How do you correctly setup a 2nd-level (group-level) model, if you have only one group?
The question is simple, but to be honest, I have some doubts in my own approach. Especially, because FSL and SPM seem to handle this differently.
So, let’s setup the scenario:
- I have one group of 12 subjects
- Each subject did 4 sessions (sessions are the same, i.e all sessions contain all conditions)
- The subjects were exposed to stimuli of 6 different conditions:
cond01: audio-visual stimuli of category 1
cond02: audio-visual stimuli of category 2
cond03: visual stimuli of category 3
cond04: repetition of visual stimuli of category 1
cond05: repetition of visual stimuli of category 2
cond06: repetition of visual stimuli of category 3
-> Therefore I have a 2x3 design (repetition x category)
As much as I can see, there seem to be 3 approaches that are used in our community to do the statistics on the group level:
Approach 1: First, use all sessions for the 1st-level analysis and specify all contrasts of interests on this level. Second, perform a simple T or F-Test (group mean) on the 2nd-level.
Example: If I want to know which regions decrease in activation for the repetition of stimuli of category 1, I use a 1st-level differential T-contrast [1 0 0 -1 0 0] and a 2nd-level T-contrast .

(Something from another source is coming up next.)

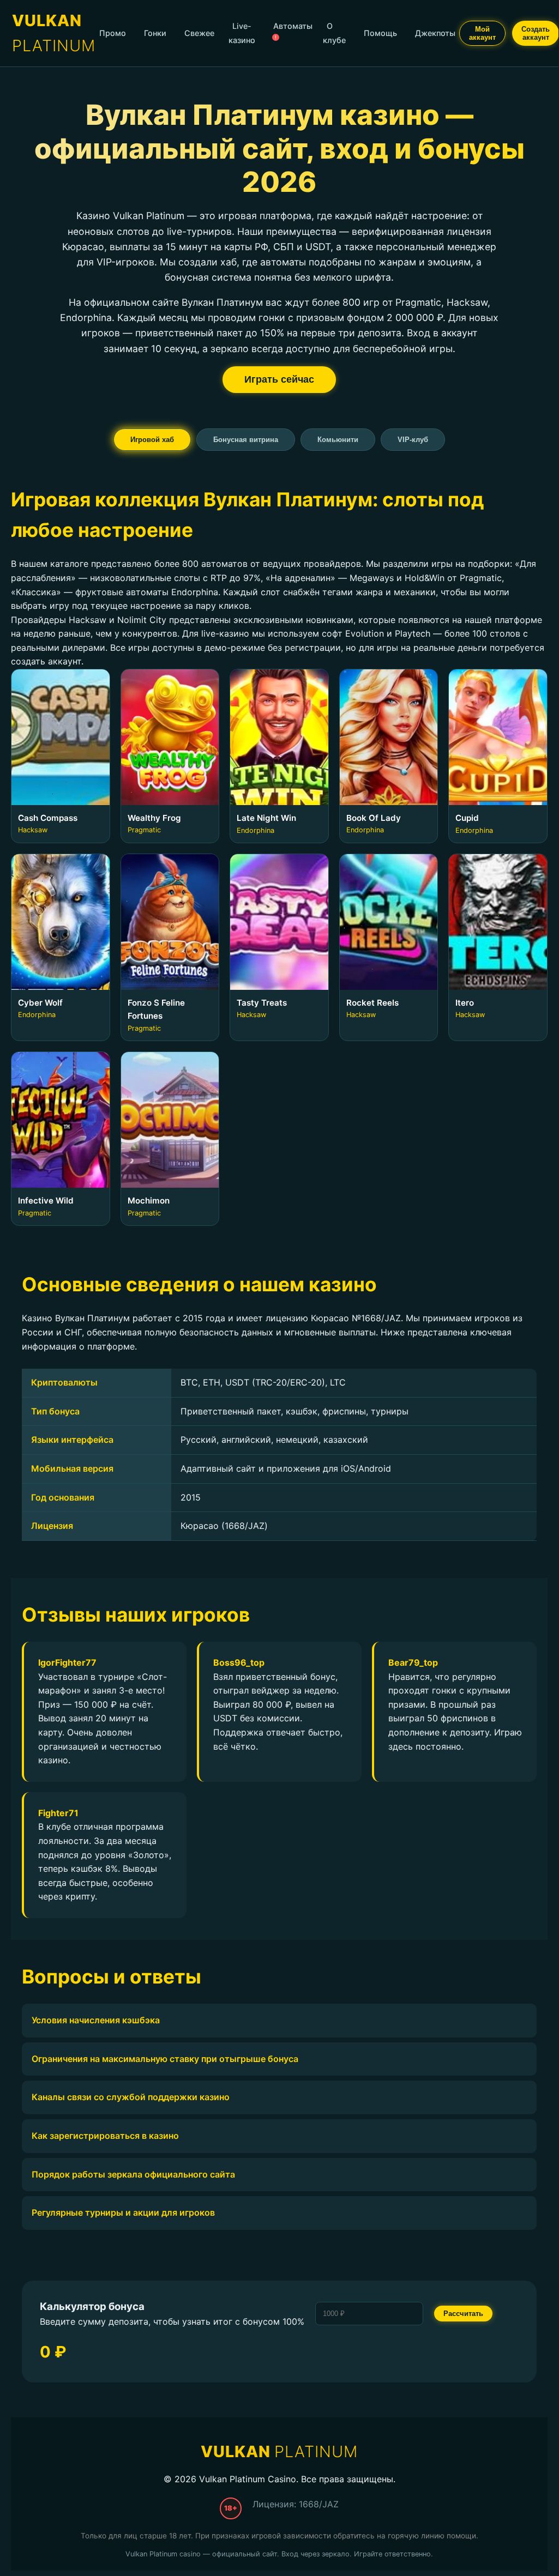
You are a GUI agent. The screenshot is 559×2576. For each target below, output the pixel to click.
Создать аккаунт (535, 33)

Supported by: https://en.wikibooks.org/wiki/SPM/Group_Analysis, see line: “If this were a 2-by-2 design where both factors were within subject you would create four contrast images per subject: c1=[1 1 1 1], c2=[1 1 -1 -1], c3=[1 -1 1 -1], c4=[1 -1 -1 1] (overall effect, main effect 1, main effect 2, interaction). You would then create four second level designs, each being a one sample t-test...”
Approach 2: First, use all sessions for the 1st-level analysis and specify only “simple” positive contrasts on this level. Second, perform more “complex” differential contrasts (e.g. ANOVA, differential T-tests) on the 2nd-level.
Example: For the same question as above (effect of repetition of category 1), I would specify a T-contrast for cond01 [1 0 0 0 0 0] and one for cond03 [0 0 0 1 0 0] and than specify a 2nd-level contrast [1 -1].
Approach 3: First, conduct a 1st-level analysis for each session individually, with positive and/or differential contrasts on this level. Second, perform a 2nd-level analysis for each subject that computes the “global mean” of each contrast over all sessions. Third, perform a group analysis (3rd-level) analysis by computing the group mean with .
Example: This approach is mostly used by FSL (I think), as can be taken from this guide: https://fsl.fmrib.ox.ac.uk/fsl/fslwiki/GLM#Multi-Session_.26_Multi-Subject_.28Repeated_Measures_-_Three_Level_Analysis.29
So this is my first problem: When should I chose which approach? Does this depend on the dependency between factors and on equal or unequal variance between them?
My second problem is about which group model to use. SPM gives me, amongst others, the option to perform a “One-way ANOVA”, a “One-way ANOVA – within subjects” or a “Full Factorial” design. And I’m not really sure which one to chose.
If I understand it correctly, than “One-way ANOVA - within subject” adds additional subject regressors, while “One-way ANOVA” and “Full Factorial” design seem to lead to the same Design Matrix. And all of them let me define if the factors are independent and if their variance are equal or unequal. Additionally, FSL seems to struggle with multiple contrasts on the group analysis ("https://www.youtube.com/watch?v=Ouc-3GOZWAo&t=9m10s"). Does this mean I shouldn’t use FSL for such a paradigm?
To better illustrate my problem, I’ve run a group analysis once with approach 1 and once with approach 2 (with “ANOVA” and “ANOVA – within subject” on the 2nd-level). The attached figure shows the different results (all group level contrasts were thresholded at voxel-level p < 0.005, no correction for multiple comparisons was applied).
And my third problem: I’m curious how others perform fMRI group analysis using Nipype. I only know how to create a pipeline for approach 1. What kind of pipeline do you use for your approach? Did somebody setup an FSL statistics pipeline that doesn’t need the FEAT output folders or the design.fsf file? i.e. is it possible to do statistics with FSL by just specifying a design matrix and using already preprocessed data? My guess is on the film_gls function.
I apologize for the wall of text. Any (even partial) answers, references to good reading materials or code snippets are highly appreciated.